In Part One of this article, I listed and discussed a number of concerns I have for the condition of our society. It so happens there’s historical precedent for these factors being present in prior social upheaval. I want to shine a light now on these times in the past that might relate to our present-day situation.
Political dissent is a way of life across the world. It can be relatively quiet and infrequent in stable countries, so by itself it isn’t usually a threat to societies overall. However, even in the most solid countries, it can rise to a fever pitch and be a trigger to a coup that can unravel life as the masses know it.
History has shown that violent political unrest sometimes goes hand in hand with a full-on collapse. The New Kingdom of Egypt had a lot of issues to deal with around 1210. Food shortages in the region began to affect the Nile Valley. War was taxing the Egyptian military. Other societies in the Mediterranean were floundering, putting economic pressure on Egypt. Government workers went on strike, the first in history. Political infighting between government factions contributed to deterioration of the country from within. Eventually, powerful Egypt lost its independence and became ruled by Libya and Nubia.
The Qin Dynasty fell apart after about 260 years of strong rule. Internal feuds and rebellions had much to do with that.

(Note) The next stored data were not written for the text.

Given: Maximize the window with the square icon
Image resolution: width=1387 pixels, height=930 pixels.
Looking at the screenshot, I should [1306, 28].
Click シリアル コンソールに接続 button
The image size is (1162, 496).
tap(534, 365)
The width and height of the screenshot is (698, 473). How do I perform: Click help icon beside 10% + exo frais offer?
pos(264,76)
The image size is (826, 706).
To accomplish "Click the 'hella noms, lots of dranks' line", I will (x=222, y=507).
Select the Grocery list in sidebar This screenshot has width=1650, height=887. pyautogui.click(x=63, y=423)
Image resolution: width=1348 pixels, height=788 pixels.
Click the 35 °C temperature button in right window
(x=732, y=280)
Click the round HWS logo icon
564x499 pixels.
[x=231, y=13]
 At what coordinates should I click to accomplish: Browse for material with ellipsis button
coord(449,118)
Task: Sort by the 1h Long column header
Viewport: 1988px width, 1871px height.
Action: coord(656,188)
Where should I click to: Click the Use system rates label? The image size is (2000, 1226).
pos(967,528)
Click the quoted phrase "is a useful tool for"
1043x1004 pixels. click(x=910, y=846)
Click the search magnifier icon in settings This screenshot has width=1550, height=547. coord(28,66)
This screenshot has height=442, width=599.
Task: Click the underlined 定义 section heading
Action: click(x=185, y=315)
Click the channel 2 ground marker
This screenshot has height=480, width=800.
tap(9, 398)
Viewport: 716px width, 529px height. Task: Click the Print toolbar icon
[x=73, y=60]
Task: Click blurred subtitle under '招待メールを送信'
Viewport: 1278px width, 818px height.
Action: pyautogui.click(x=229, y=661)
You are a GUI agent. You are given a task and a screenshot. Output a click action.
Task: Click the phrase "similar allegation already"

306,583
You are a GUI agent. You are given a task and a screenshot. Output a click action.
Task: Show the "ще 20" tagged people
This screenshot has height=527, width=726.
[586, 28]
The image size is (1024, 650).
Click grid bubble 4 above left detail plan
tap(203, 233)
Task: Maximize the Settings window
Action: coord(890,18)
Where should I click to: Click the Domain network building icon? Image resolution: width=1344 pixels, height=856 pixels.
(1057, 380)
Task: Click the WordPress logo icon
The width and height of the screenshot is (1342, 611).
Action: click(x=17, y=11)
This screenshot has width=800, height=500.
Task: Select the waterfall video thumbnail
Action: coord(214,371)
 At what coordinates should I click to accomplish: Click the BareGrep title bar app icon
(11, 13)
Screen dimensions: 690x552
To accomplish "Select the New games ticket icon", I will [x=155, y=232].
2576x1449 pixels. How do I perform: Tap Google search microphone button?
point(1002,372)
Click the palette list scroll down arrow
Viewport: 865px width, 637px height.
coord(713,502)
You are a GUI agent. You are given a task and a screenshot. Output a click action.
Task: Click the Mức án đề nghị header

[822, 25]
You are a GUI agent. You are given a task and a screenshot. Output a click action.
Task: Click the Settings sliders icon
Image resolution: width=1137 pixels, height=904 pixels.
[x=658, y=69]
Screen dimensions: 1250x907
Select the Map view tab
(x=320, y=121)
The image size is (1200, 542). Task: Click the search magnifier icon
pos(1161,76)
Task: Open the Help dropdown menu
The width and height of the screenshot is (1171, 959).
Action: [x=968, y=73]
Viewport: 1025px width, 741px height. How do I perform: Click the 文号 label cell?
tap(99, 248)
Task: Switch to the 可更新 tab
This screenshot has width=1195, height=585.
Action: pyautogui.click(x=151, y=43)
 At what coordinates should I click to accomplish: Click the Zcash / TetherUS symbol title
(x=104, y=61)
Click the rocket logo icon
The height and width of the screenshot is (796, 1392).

The dissolution of Russia’s society in 1917 was huge and multi-textured. The oppressive Tsarist regime brought political dissent upon itself. The Romanov family ruled the country for more than 300 years. By the time of the Russian Revolution, they had excluded most of its citizens from the political process and the foundation of their system was seen to be rooted in violence. In the 19th and 20th centuries, the government was met with violent uprisings until Czar Nicholas II was deposed in 1917. Russian society underwent great change, but their Provisional Government was overthrown by the Bolsheviks within a year. That marked the beginning of Communist rule and the end of life as Russians had known it for many generations. It wasn’t all bad, but ultimately became a swap of one dictatorship for another.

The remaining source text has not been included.